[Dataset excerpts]
......
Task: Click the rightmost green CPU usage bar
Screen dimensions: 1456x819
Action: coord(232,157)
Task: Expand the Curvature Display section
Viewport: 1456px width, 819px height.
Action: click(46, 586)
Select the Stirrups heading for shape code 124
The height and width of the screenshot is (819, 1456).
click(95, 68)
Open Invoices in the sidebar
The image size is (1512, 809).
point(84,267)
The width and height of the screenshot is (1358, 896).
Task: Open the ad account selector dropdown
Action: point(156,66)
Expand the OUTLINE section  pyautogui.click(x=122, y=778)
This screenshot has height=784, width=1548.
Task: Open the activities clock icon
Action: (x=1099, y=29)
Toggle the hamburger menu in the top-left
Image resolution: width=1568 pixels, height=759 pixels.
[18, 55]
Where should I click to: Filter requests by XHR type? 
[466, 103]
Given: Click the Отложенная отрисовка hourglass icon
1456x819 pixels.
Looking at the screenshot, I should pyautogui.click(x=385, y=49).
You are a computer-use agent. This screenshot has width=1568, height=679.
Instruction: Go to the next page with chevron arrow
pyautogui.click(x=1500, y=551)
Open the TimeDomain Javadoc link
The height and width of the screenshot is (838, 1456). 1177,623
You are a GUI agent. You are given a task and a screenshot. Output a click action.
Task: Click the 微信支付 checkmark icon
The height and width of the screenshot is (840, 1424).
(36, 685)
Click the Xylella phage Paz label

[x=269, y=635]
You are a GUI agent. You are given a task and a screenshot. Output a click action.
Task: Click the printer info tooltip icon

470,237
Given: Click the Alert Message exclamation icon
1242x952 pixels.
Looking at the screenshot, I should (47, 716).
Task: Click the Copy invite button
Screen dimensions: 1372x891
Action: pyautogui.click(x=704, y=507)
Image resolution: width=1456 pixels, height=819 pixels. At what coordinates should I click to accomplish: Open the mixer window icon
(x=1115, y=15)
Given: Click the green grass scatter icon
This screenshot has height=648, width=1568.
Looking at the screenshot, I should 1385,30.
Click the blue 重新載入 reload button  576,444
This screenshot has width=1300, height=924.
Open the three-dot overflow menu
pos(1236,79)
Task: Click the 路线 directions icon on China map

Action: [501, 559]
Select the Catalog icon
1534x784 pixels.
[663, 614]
......
* _Exercise prompt_
Only certain lines are wanted. Please return exactly those from the top of the data through the line with "Task: Click the Copy invite button".

* _Your response_
Task: Click the rightmost green CPU usage bar
Screen dimensions: 1456x819
Action: coord(232,157)
Task: Expand the Curvature Display section
Viewport: 1456px width, 819px height.
Action: click(46, 586)
Select the Stirrups heading for shape code 124
The height and width of the screenshot is (819, 1456).
click(95, 68)
Open Invoices in the sidebar
The image size is (1512, 809).
point(84,267)
The width and height of the screenshot is (1358, 896).
Task: Open the ad account selector dropdown
Action: point(156,66)
Expand the OUTLINE section  pyautogui.click(x=122, y=778)
This screenshot has height=784, width=1548.
Task: Open the activities clock icon
Action: (x=1099, y=29)
Toggle the hamburger menu in the top-left
Image resolution: width=1568 pixels, height=759 pixels.
[18, 55]
Where should I click to: Filter requests by XHR type? 
[466, 103]
Given: Click the Отложенная отрисовка hourglass icon
1456x819 pixels.
Looking at the screenshot, I should pyautogui.click(x=385, y=49).
You are a computer-use agent. This screenshot has width=1568, height=679.
Instruction: Go to the next page with chevron arrow
pyautogui.click(x=1500, y=551)
Open the TimeDomain Javadoc link
The height and width of the screenshot is (838, 1456). 1177,623
You are a GUI agent. You are given a task and a screenshot. Output a click action.
Task: Click the 微信支付 checkmark icon
The height and width of the screenshot is (840, 1424).
(36, 685)
Click the Xylella phage Paz label

[x=269, y=635]
You are a GUI agent. You are given a task and a screenshot. Output a click action.
Task: Click the printer info tooltip icon

470,237
Given: Click the Alert Message exclamation icon
1242x952 pixels.
Looking at the screenshot, I should (47, 716).
Task: Click the Copy invite button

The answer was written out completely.